_Text block_
^^^^^^^^

Giter Site home page Giter Site logo

Comments (12)

naxingyu avatar naxingyu commented on May 12, 2024

There should be a convention for the order of adding suffices to feature, such as sp, hires, nodup(in swbd case), etc. Currently nnet2/nnet3 recipes seem to be using inconsistent order, causing inusability.

from kaldi.

jtrmal avatar jtrmal commented on May 12, 2024

@vijayaditya I don't think I'm on the same boat with you with making a backup of the extractor.
If this is a problem, then the recipe should be modified (to prevent or warn the user). Making a backup of things is not what is usually done in kaldi (with the exception of the fix_data_dir and even there it's more or less pointless because if you run the script multiple times (before and after feature extraction), you will end up with a backup that will probably have the same content.

from kaldi.

vijayaditya avatar vijayaditya commented on May 12, 2024

@jtrmal the backup in the case of extractor is required as you are not guaranteed to select the same gaussians indices from the UBM. Any kind of overwrite would make all the models trained with the previous extractor completely useless. There will be a warning that there is an overwrite and the old model can be found at the specific directory. This backup is small price to pay to ensure that the old models are useful.

^^^^^^^^

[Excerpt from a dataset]
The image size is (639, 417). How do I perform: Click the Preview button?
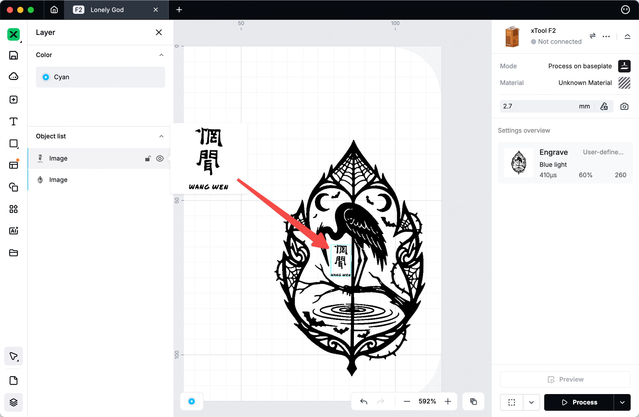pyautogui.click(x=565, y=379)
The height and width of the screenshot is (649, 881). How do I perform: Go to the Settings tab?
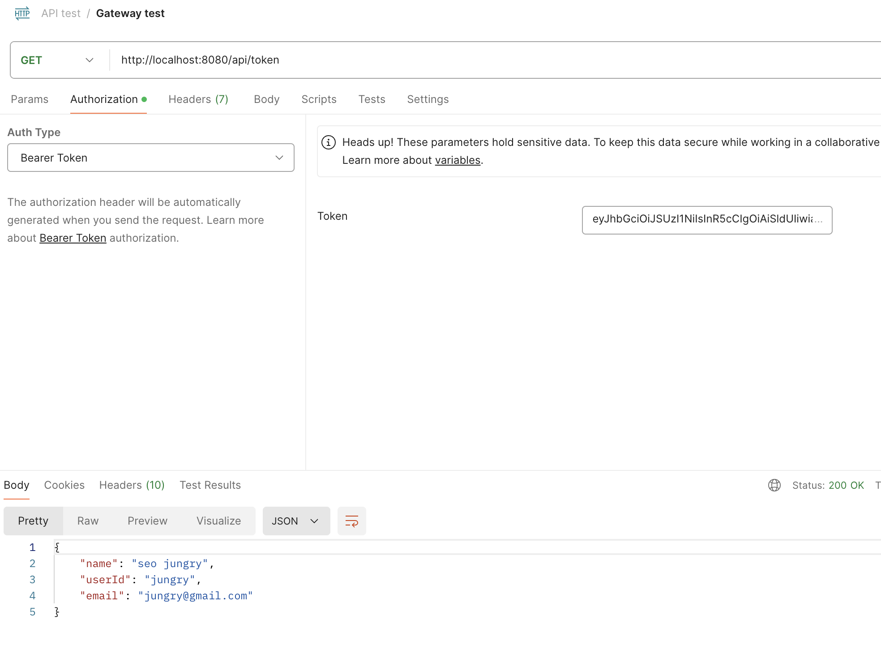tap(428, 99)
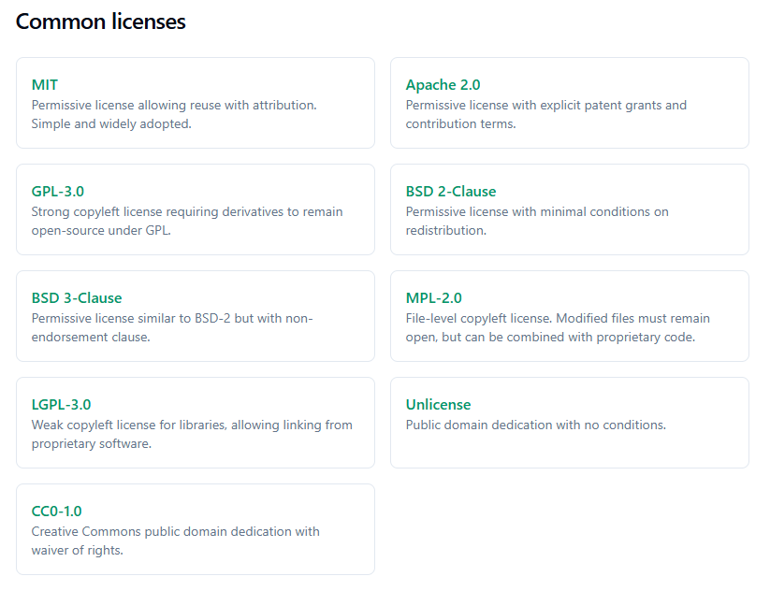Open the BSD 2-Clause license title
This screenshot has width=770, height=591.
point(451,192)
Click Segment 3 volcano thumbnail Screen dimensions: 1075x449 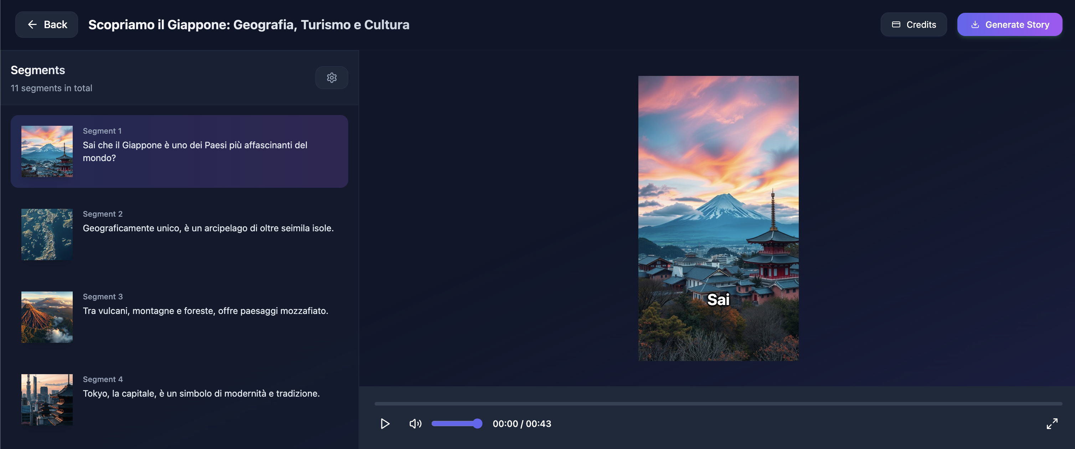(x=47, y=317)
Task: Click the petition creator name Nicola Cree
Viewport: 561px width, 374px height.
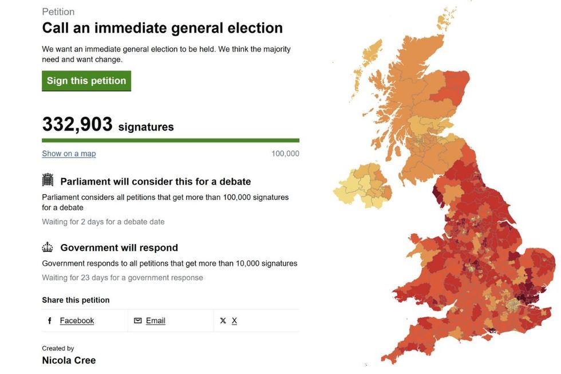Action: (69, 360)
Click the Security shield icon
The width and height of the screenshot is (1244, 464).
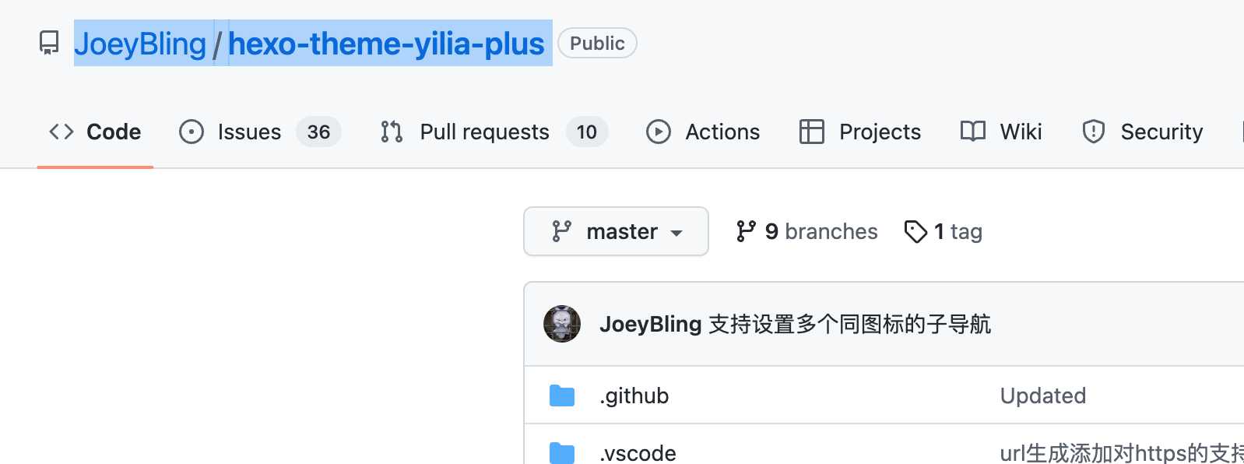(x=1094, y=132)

^^^^^^^^

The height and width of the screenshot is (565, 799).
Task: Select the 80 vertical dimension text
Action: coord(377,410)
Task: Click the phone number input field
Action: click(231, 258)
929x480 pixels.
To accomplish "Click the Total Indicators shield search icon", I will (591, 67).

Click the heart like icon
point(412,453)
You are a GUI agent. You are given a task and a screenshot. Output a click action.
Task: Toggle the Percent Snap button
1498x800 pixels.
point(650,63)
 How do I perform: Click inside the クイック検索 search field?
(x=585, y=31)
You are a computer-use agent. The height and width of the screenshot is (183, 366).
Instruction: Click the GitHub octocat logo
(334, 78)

^^^^^^^^

_Short exercise 1_
Can you print the passage of the Kaldi comment thread that opens with the words containing "Comments (12)" and closes with "order, causing inusability."?
_Short exercise 2_
Could you proceed with the Kaldi comment thread, picking up after its final sentence?

_Final answer 1_
Comments (12)

naxingyu avatar naxingyu commented on May 12, 2024

There should be a convention for the order of adding suffices to feature, such as sp, hires, nodup(in swbd case), etc. Currently nnet2/nnet3 recipes seem to be using inconsistent order, causing inusability.

_Final answer 2_
I don't think making the script interactive, by soliciting user input, is an option.

from kaldi.

danpovey avatar danpovey commented on May 12, 2024

I agree that this isn't a pattern we should use excessively, but I have
been bitten recently by this and it's kind of painful to lose the iVector
extractor when you just trained a huge nnet model that requires it. How
about just storing the .ie file itself as a backup, but not the other
files? [perhaps that's what you're doing.]
Dan

On Mon, Oct 26, 2015 at 11:03 AM, jtrmal [email protected] wrote:

@vijayaditya https://github.com/vijayaditya I don't think I'm on the
same boat with you with making a backup of the extractor.
If this is a problem, then the recipe should be modified (to prevent or
warn the user). Making a backup of things is not what is usually done in
kaldi (with the exception of the fix_data_dir and even there it's more or
less pointless because if you run the script multiple times (before and
after feature extraction), you will end up with a backup that will probably
have the same content.


Reply to this email directly or view it on GitHub
#295 (comment).

from kaldi.

vijayaditya avatar vijayaditya commented on May 12, 2024

@danpovey OK, I will just keep the .ie file.

from kaldi.

jtrmal avatar jtrmal commented on May 12, 2024

I'm not suggesting the scripts should be interactive. I don't think backup
will make things clearer -- especially when you will have to be able to
store backups of backups and so on.

Alternative proposition might be to keep the *.ie.gz with the trained nnets
-- similarly as we keep mdl files with the alignments.
y.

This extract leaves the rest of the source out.